By Research Desk
about 9 years ago

V-Mart Retail is entering the capital market on 1st February 2013 through a public issue of 44.96 lakh equity shares of Rs.10 each, comprising of an offer for sale of 17.35 lakh shares by Aditya Birla Group firm Naman Finance and balance 27.61 lakh shares, through fresh issue. The issue, priced between Rs. 195 to Rs. 215 per share, represents 25.04% of the company’s fully diluted post issue paid-up capital. Issue closing on 5th February, will help the company raise Rs. 54 crore and Rs. 59 crore at the lower and upper price band, respectively, through the fresh issue. Anand Rathi is the BRLM to the issue.

V-Mart Retail, a New Delhi based value retailer, owns and operates 62 stores across 53 cities, with a total area of 5.06 lakh sq. ft. With an average store size of about 8,000 sq. ft., it has stores in tier 2/3 cities of New Delhi, Gujarat, Uttar Pradesh, Bihar, Punjab, Chandigarh, Haryana, Jammu and Kashmir, Rajasthan and Madhya Pradesh offering apparels, general merchandise and groceries / staples, with apparel sales accounting for about two-thirds of company revenues.

For FY12, it reported sales of Rs. 282 crore and net profit of Rs. 11 crore. For 8 months ended 30th November 2012, sales stood at Rs. 250 crore with net profit of Rs. 13 crore, resulting in EPS of Rs. 9.4 on equity of Rs. 13.95 crore. As of 30th November 2012, its networth stood at Rs. 68 crore, leading to BVPS of Rs. 49. In January 2013, company has undertaken a pre-IPO placement of 1.25 lakh equity shares at Rs. 210 per share aggregating Rs. 26.25 crore, Antique Stock Broking being one of the pre-IPO investors.

Post-IPO, promoter stake will decline to 58.83% from 69.51% presently. Selling shareholder Naman Finance, having invested in the company since August 2008, has average cost of acquisition of Rs. 62 per share, and its stake will reduce to 8.74% from 21.74%, post-listing.

The company plans to use IPO proceeds to open 60 more stores for Rs. 70 crore (10 in FY13, 25 each in FY14 and FY15), expanding distribution centres for Rs. 4.4 crore and towards working capital needs for FY13 only of Rs. 10 crore. The business being working-capital intensive, will require additional current assets for stores to be opened in FY14 and FY15, and IPO proceeds will not fund these. Hence additional funding will be required in the FY14. As of 30th November 2012, net debt stood at Rs. 38 crore, which is bound to increase in the future. 

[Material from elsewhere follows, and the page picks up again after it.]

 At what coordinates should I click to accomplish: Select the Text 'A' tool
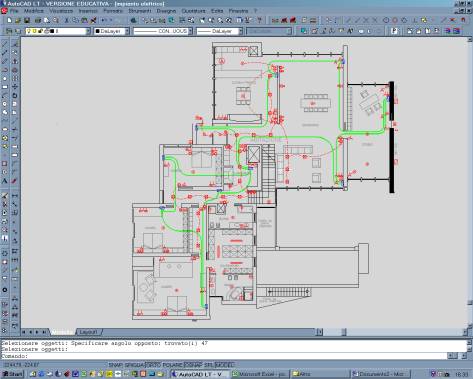5,181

Company’s promoter and MD Lalit Agarwal is a cousin of Vishal Retail’s Ram Chandra Agarwal, which went burst in 2011. The two brothers were working together until 2002, when Lalit Agarwal quit to start V-Mart in Ahmedabad in 2003. This family connection is a big negative in the current fund raising exercise, as V-Mart can be a possible front end for Vishal Retail.

Post-listing, at Rs. 215, company is seeking a market capitalization of Rs. 386 crore. At the lower and upper end of the price band, shares are being issued at PE multiple of 15.6 times and 17.2 times, respectively, which is very expensive for such a small company. There cannot be a like-to-like comparison of V-Mart with Pantaloon Retail, Shoppers Stop or Trent as there are much larger players (over 10 times the market cap), operation in altogether different segments of organized retail, financially more stronger and have an element of possible stake sale factored into their share prices through FDI in retail. In contrast, V-Mart, catering in the value retailing segment of semi-urban India, does not stand to gain much from FDI in retail.

There is nothing exciting in the company. Moreover, historically, retail stocks have never really rewarded shareholders. The sector, operating at wafer-thin margins, amidst rising cost of materials, stiff competition and declining discretionary spend among  consumers is not the best bet in the current scenario.

Fundamentally, this issue looks very weak. Avoid it, as this could be a trap!